Work request. Transcribe the stretch of entries below from the line with "Venda Online (107, 1570)" through the line with "[Switch to French] (865, 76)", exactly and with both ends included; leave out all other lines.

::: Data for this task

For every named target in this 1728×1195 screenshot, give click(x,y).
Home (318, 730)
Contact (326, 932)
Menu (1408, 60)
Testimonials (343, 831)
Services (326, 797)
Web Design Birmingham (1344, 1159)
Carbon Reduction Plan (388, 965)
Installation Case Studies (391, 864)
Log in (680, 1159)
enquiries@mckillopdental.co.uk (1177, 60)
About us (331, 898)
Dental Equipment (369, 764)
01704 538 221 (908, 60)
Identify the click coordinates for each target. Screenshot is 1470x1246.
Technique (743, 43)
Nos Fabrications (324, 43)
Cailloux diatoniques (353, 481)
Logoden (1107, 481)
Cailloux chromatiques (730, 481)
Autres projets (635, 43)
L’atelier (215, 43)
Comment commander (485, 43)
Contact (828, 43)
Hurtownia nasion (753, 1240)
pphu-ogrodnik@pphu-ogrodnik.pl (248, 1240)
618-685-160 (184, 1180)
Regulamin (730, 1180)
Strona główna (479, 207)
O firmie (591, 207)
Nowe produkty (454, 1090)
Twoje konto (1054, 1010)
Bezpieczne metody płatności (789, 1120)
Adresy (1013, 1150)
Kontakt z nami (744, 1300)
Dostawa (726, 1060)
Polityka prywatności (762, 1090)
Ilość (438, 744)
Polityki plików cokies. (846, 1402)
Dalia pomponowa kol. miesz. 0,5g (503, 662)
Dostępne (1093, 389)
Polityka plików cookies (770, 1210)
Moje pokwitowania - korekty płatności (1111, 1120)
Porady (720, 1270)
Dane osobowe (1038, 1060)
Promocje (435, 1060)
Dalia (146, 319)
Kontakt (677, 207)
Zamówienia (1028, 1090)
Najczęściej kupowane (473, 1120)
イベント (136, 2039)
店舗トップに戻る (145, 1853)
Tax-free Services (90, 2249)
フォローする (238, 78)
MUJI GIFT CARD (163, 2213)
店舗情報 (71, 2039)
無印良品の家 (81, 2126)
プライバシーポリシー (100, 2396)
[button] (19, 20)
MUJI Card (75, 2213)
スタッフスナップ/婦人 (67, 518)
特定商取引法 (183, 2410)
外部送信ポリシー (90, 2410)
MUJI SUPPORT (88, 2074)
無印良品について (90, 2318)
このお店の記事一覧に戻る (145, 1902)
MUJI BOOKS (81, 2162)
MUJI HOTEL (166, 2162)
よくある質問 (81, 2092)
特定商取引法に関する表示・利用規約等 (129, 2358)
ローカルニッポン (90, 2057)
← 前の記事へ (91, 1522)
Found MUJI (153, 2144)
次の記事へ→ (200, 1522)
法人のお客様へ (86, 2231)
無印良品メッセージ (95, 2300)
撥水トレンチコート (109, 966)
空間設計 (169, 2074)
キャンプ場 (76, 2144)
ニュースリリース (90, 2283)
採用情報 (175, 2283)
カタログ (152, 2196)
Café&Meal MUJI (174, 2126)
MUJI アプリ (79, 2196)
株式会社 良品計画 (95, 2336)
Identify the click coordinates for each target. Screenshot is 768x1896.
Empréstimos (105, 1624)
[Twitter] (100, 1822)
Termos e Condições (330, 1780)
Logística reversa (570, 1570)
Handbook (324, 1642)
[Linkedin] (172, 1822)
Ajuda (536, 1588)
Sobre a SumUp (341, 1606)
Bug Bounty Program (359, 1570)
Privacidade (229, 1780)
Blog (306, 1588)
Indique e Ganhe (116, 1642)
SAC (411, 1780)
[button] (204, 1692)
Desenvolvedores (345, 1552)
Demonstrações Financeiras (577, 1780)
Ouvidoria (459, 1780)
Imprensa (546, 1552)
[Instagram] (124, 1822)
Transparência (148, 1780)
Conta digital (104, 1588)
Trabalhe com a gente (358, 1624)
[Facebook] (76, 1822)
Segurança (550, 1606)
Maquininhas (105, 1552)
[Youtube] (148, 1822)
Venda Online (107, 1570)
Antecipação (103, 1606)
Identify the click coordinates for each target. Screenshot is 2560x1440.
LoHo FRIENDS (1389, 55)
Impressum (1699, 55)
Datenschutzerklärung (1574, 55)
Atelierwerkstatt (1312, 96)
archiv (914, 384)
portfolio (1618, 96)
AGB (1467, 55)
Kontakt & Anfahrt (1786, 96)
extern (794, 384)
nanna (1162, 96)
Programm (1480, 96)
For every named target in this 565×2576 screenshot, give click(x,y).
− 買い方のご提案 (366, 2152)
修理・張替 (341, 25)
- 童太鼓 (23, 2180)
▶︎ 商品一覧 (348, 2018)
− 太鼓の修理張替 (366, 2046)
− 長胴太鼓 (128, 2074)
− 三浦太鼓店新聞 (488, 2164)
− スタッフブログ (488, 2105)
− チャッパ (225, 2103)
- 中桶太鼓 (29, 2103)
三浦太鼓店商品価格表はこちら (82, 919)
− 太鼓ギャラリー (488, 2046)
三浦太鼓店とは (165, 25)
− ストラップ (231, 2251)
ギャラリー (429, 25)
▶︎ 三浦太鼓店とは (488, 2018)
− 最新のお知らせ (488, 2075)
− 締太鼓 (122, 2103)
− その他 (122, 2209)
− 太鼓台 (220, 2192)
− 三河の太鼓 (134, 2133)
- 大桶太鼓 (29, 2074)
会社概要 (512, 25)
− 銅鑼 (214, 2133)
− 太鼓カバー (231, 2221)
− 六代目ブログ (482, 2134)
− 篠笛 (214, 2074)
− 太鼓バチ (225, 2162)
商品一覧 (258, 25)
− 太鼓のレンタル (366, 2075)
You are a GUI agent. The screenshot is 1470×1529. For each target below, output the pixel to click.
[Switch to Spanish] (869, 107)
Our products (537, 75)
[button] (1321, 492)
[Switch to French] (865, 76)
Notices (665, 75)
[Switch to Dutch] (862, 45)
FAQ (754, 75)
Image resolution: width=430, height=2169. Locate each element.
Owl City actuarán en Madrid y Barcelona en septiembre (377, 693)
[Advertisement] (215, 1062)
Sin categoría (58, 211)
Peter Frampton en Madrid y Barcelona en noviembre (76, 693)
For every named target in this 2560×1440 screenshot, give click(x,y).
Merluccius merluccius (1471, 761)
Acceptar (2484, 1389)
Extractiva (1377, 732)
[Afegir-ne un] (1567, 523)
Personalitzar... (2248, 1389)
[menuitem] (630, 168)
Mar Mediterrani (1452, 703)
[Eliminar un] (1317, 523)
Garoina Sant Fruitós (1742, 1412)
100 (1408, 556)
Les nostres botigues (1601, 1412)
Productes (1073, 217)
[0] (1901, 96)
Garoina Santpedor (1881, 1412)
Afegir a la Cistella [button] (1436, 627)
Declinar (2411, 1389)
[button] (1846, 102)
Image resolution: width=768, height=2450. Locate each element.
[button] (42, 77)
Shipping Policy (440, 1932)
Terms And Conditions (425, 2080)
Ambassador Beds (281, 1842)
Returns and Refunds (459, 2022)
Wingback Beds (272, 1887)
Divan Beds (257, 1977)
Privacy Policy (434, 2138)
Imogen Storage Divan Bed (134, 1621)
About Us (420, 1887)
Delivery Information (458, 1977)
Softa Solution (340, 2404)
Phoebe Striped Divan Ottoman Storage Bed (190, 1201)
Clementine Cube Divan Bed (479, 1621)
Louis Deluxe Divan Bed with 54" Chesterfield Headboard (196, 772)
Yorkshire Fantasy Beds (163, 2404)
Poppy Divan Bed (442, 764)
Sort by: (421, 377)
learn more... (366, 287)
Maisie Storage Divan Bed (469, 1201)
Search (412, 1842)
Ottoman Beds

::::::

The answer.
Venda Online (107, 1570)
Antecipação (103, 1606)
Identify the click coordinates for each target. Screenshot is 2560x1440.
LoHo FRIENDS (1389, 55)
Impressum (1699, 55)
Datenschutzerklärung (1574, 55)
Atelierwerkstatt (1312, 96)
archiv (914, 384)
portfolio (1618, 96)
AGB (1467, 55)
Kontakt & Anfahrt (1786, 96)
extern (794, 384)
nanna (1162, 96)
Programm (1480, 96)
For every named target in this 565×2576 screenshot, give click(x,y).
− 買い方のご提案 (366, 2152)
修理・張替 (341, 25)
- 童太鼓 (23, 2180)
▶︎ 商品一覧 (348, 2018)
− 太鼓の修理張替 (366, 2046)
− 長胴太鼓 (128, 2074)
− 三浦太鼓店新聞 (488, 2164)
− スタッフブログ (488, 2105)
− チャッパ (225, 2103)
- 中桶太鼓 (29, 2103)
三浦太鼓店商品価格表はこちら (82, 919)
− 太鼓ギャラリー (488, 2046)
三浦太鼓店とは (165, 25)
− ストラップ (231, 2251)
ギャラリー (429, 25)
▶︎ 三浦太鼓店とは (488, 2018)
− 最新のお知らせ (488, 2075)
− 締太鼓 (122, 2103)
− その他 (122, 2209)
− 太鼓台 (220, 2192)
− 三河の太鼓 (134, 2133)
- 大桶太鼓 (29, 2074)
会社概要 (512, 25)
− 銅鑼 (214, 2133)
− 太鼓カバー (231, 2221)
− 六代目ブログ (482, 2134)
− 篠笛 (214, 2074)
− 太鼓バチ (225, 2162)
商品一覧 (258, 25)
− 太鼓のレンタル (366, 2075)
You are a GUI agent. The screenshot is 1470×1529. For each target below, output the pixel to click.
[Switch to Spanish] (869, 107)
Our products (537, 75)
[button] (1321, 492)
[Switch to French] (865, 76)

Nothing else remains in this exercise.